Embracing the rise of the hippie counterculture of the late 1960s, she came to public attention when she organized a series of happenings in which naked participants were painted with brightly colored polka dots. She moved to New York City in 1958 and was a part of the New York avant-garde scene throughout the 1960s, especially in the pop-art movement. Kusama was inspired, however, by American Abstract Impressionism. Raised in Matsumoto, Kusama trained at the Kyoto School of Arts and Crafts in a traditional Japanese painting style called nihonga. She has been acknowledged as one of the most important living artists to come out of Japan.

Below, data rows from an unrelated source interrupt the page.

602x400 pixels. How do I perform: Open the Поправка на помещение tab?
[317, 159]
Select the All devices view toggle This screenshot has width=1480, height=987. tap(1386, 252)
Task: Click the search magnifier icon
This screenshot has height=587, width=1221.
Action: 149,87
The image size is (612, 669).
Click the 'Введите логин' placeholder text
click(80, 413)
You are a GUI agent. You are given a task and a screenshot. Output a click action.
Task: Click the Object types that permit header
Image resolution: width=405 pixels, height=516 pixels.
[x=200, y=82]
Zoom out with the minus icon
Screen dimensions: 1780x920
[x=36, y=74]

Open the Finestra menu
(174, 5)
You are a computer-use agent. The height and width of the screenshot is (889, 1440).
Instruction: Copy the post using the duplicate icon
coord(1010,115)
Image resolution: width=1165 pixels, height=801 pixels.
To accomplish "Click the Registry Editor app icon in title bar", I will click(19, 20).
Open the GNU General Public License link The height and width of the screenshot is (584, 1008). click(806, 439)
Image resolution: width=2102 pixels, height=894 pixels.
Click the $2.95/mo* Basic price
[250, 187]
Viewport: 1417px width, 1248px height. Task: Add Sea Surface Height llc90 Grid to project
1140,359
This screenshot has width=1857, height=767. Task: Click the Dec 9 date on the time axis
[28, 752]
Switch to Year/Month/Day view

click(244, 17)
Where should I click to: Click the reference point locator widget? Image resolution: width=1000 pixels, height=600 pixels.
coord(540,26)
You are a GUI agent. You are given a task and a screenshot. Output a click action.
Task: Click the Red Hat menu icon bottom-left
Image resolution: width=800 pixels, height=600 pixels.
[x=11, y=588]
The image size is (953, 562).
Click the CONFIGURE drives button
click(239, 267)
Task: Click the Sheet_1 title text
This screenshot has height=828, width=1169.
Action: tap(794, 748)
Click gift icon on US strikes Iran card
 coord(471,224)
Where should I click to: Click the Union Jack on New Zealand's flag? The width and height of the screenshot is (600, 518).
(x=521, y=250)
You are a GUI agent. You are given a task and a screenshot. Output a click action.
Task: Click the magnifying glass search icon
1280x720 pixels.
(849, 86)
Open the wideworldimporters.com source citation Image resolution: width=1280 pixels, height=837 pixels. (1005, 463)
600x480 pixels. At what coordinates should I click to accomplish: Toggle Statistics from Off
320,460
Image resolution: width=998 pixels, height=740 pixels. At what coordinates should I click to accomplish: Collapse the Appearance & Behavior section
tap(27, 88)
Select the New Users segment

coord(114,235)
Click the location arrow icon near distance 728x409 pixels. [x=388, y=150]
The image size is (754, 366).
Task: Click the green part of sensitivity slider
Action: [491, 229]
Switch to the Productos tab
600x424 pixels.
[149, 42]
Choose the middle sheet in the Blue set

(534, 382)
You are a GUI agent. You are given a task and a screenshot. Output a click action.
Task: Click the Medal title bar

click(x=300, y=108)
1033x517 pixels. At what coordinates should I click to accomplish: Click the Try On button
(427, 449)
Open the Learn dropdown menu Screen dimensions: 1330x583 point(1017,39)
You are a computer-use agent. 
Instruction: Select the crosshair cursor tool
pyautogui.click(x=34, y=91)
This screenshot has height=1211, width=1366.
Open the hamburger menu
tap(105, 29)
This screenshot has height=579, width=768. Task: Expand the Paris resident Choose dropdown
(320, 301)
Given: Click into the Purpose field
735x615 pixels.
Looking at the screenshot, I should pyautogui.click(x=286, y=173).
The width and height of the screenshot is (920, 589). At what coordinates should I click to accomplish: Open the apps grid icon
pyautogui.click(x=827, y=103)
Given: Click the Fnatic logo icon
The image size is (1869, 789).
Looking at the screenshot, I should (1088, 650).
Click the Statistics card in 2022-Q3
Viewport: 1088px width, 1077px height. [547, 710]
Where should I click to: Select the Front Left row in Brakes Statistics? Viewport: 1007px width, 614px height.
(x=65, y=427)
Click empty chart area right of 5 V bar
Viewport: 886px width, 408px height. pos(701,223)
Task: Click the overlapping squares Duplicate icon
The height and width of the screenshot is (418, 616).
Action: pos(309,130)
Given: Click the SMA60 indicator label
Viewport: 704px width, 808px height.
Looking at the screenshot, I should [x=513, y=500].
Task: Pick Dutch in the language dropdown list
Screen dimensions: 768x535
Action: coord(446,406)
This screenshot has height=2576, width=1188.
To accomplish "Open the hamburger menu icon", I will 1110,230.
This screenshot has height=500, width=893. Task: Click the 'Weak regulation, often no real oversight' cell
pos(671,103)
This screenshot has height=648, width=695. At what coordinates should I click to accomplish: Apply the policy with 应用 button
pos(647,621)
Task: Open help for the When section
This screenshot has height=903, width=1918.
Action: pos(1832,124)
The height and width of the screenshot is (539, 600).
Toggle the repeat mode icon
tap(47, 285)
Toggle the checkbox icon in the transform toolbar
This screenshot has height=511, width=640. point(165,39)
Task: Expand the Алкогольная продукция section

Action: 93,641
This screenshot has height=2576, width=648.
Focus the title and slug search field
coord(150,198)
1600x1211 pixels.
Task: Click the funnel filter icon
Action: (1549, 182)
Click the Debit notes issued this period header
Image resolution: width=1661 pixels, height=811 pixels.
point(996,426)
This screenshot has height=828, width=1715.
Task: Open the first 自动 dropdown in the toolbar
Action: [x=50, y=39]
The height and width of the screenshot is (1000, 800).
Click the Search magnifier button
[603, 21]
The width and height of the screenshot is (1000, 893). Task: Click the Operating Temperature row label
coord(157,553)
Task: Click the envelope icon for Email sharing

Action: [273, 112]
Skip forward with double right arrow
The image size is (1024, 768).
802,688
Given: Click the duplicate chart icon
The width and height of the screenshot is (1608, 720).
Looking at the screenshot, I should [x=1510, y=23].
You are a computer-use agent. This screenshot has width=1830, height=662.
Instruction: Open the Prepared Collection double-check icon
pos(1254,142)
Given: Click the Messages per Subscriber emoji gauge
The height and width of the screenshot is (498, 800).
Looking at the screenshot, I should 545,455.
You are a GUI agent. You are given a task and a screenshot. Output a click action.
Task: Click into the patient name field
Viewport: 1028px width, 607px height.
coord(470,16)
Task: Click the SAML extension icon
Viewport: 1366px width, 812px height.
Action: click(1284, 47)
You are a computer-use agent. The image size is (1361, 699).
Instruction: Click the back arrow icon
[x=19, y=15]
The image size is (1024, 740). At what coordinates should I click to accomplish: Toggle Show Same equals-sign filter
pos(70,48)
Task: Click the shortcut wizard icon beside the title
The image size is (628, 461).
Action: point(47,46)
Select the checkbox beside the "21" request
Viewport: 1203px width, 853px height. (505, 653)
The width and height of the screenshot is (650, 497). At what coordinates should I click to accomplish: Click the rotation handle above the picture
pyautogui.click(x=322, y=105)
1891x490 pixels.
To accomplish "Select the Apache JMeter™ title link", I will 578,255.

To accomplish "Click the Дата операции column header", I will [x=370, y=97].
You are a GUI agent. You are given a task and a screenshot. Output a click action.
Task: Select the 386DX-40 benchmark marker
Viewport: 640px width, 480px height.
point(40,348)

obliteration room by yayoi kusama

Her work is based in conceptual art and shows some attributes of feminism, minimalism, surrealism, Art Brut, pop art, and abstract expressionism, and is infused with autobiographical, psychological, and sexual content. Yayoi Kusama (草間 彌生, Kusama Yayoi, born March 22, 1929) is a Japanese contemporary artist who works primarily in sculpture and installation, but is also active in painting, performance, film, fashion, poetry, fiction, and other arts.